Re: [PATCH 03/20] ext4: fix double brelse() the buffer of the extents path

From: Baokun Li
Date: Tue Jul 30 2024 - 04:48:19 EST


On 2024/7/26 19:45, Ojaswin Mujoo wrote:
On Wed, Jul 10, 2024 at 12:06:37PM +0800, libaokun@xxxxxxxxxxxxxxx wrote:
From: Baokun Li <libaokun1@xxxxxxxxxx>

In ext4_ext_try_to_merge_up(), set path[1].p_bh to NULL after it has been
released, otherwise it may be released twice.

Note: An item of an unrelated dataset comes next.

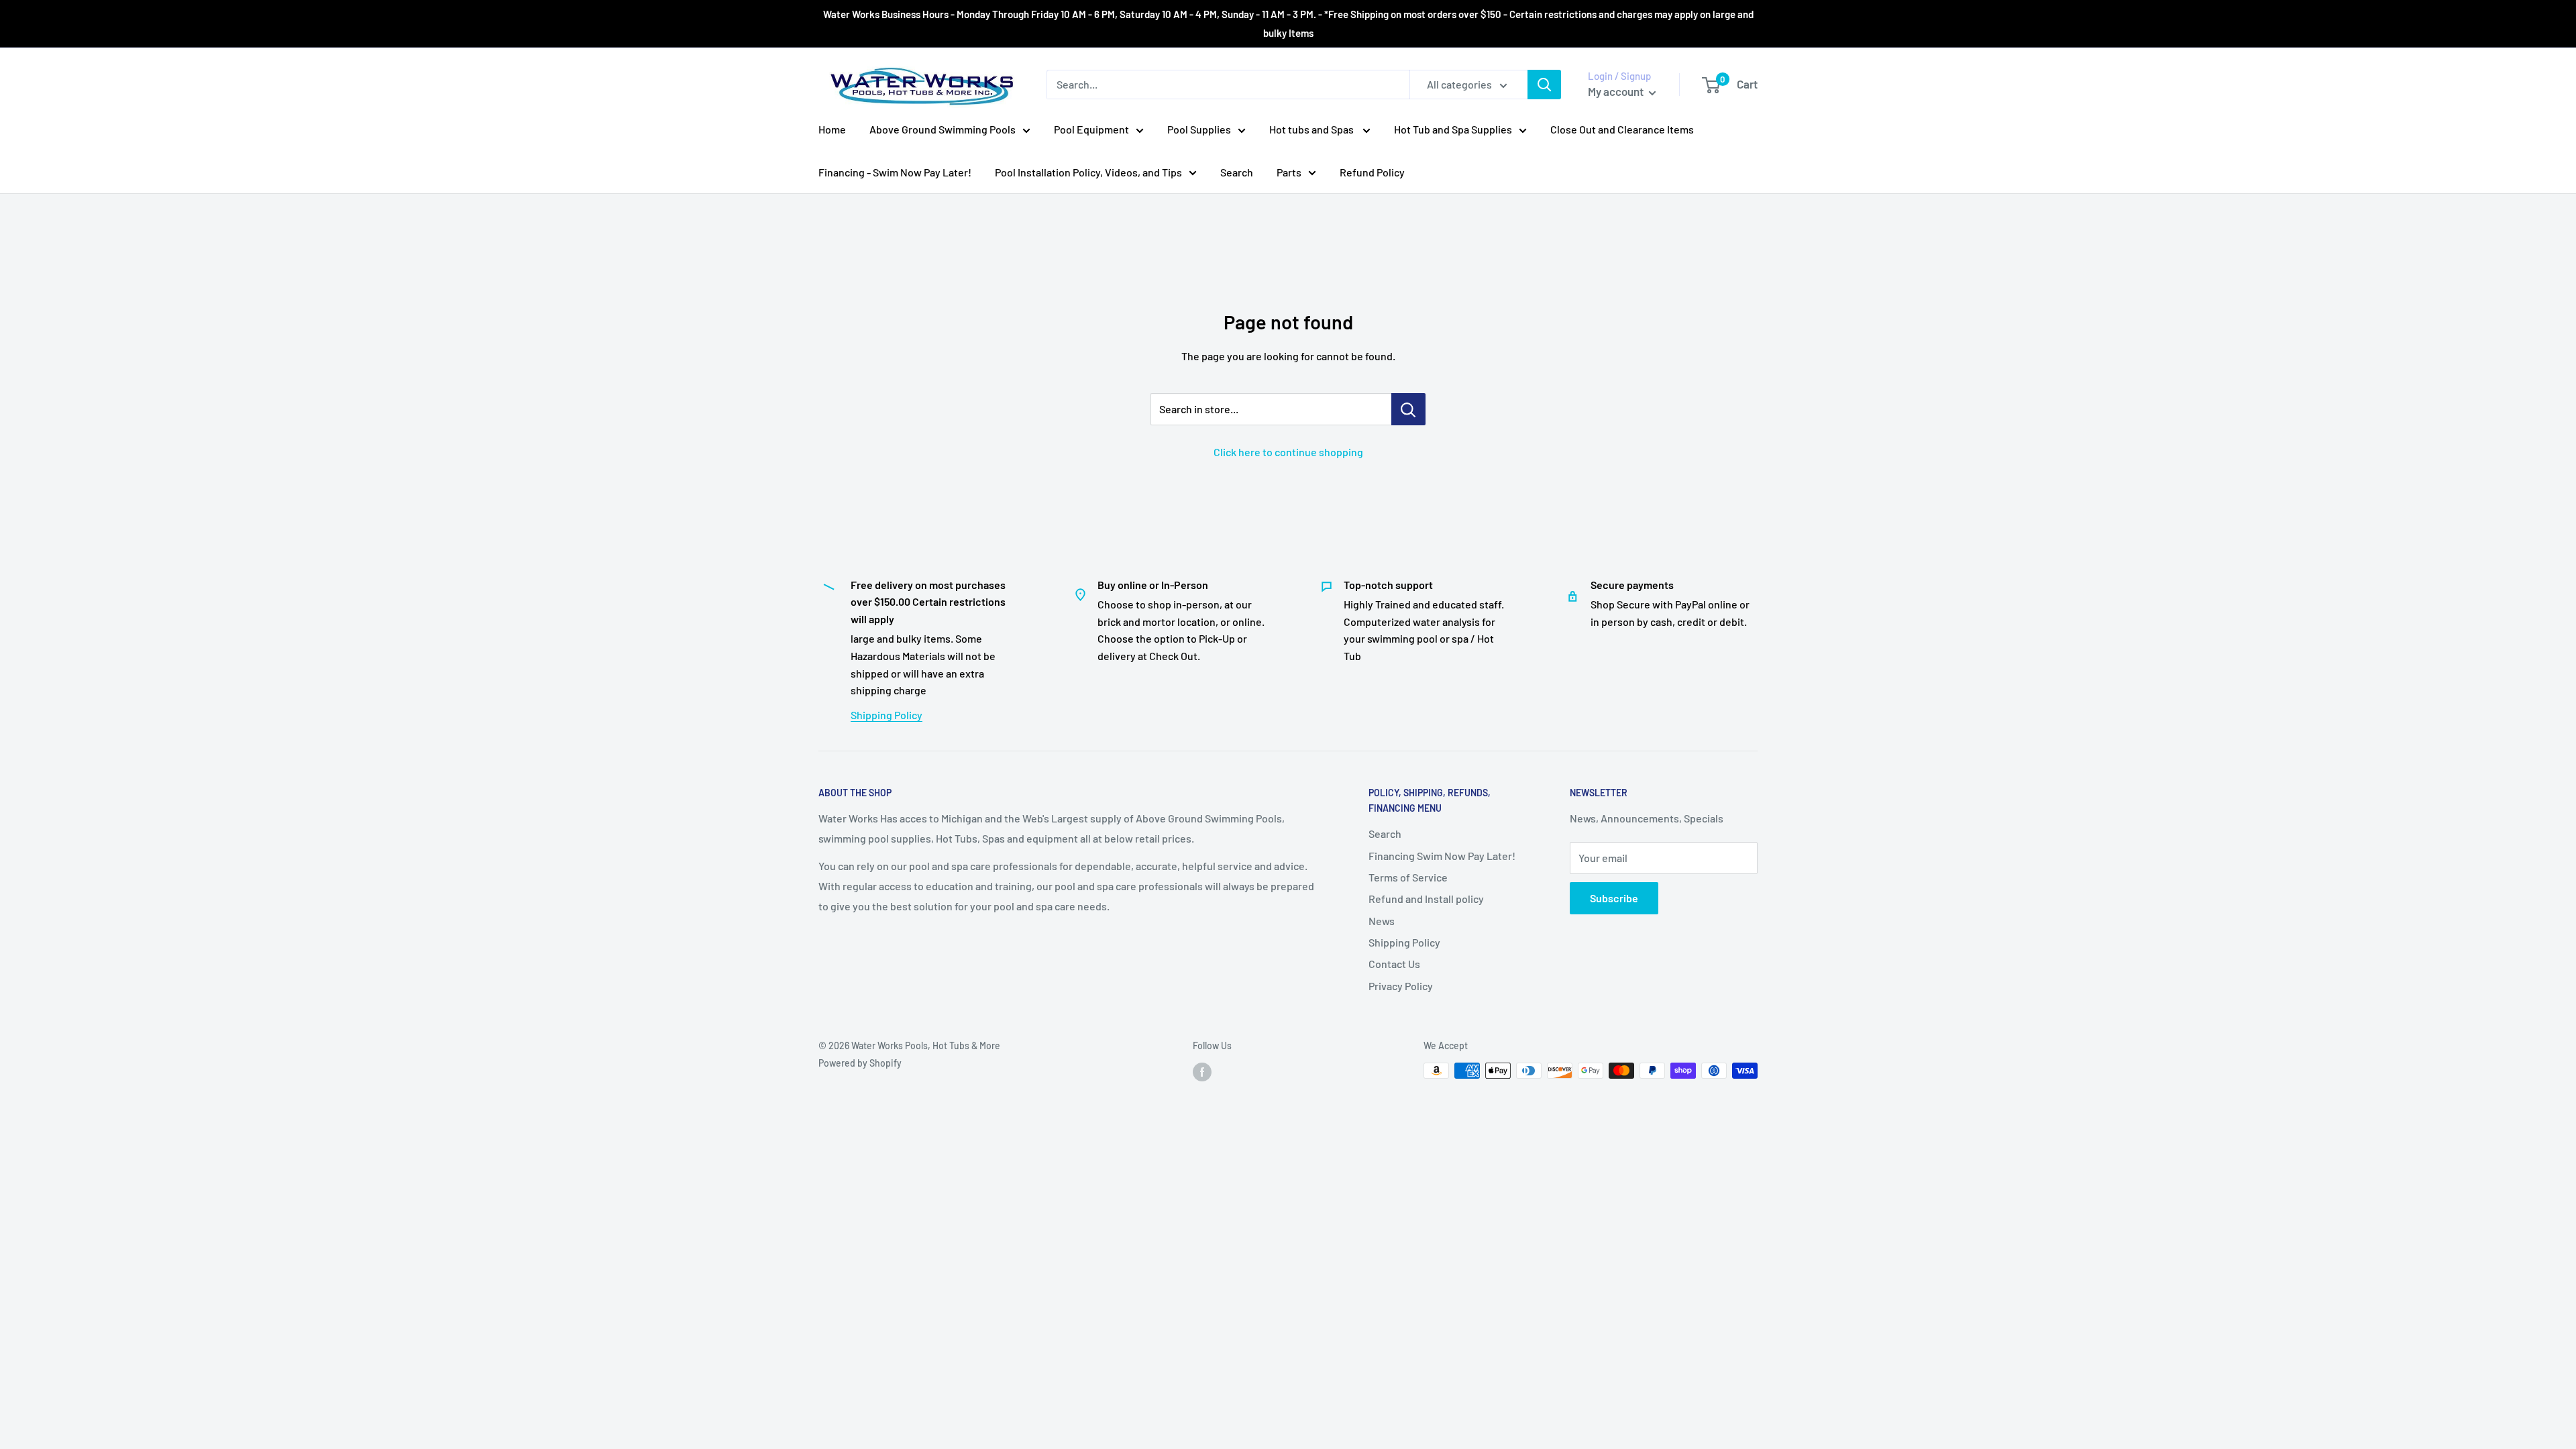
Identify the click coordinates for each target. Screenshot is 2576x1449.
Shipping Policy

An example of what triggers this is as follows:

split2 map split1
|--------|-------|--------|

ext4_ext_map_blocks
ext4_ext_handle_unwritten_extents
ext4_split_convert_extents
// path->p_depth == 0
ext4_split_extent
// 1. do split1
ext4_split_extent_at
ext4_ext_insert_extent
ext4_ext_create_new_leaf
ext4_ext_grow_indepth
le16_add_cpu(&neh->eh_depth, 1)
ext4_find_extent
path->p_depth = 1
ext4_ext_try_to_merge
ext4_ext_try_to_merge_up
path->p_depth = 0
brelse(path[1].p_bh) ---> not set to NULL here
// 2. update path
ext4_find_extent
// 3. do split2
ext4_split_extent_at
ext4_ext_insert_extent
ext4_ext_create_new_leaf
ext4_ext_grow_indepth
le16_add_cpu(&neh->eh_depth, 1)
ext4_find_extent
path[0].p_bh = NULL;
path->p_depth = 1
read_extent_tree_block ---> return err
// path[1].p_bh is still the old value
ext4_free_ext_path
ext4_ext_drop_refs
// path->p_depth == 1
brelse(path[1].p_bh) ---> brelse a buffer twice
Hi Baokun,

If i'm not wrong, in this trace, we'll enter ext4_ext_insert_extent() with
gb_flags having EXT4_GET_BLOCKS_PRE_IO so we won't actually go for a
merge_up.

That being said, there seems to be a few places where we follow the
split-insert pattern and it might be possible that one of those call
sites might not be passing EXT4_GET_BLOCKS_PRE_IO and we'll the double
free issue you mentioned. I'll check and update if I see anything.
Hi Ojaswin,

You're right. I am very sorry for the confusion.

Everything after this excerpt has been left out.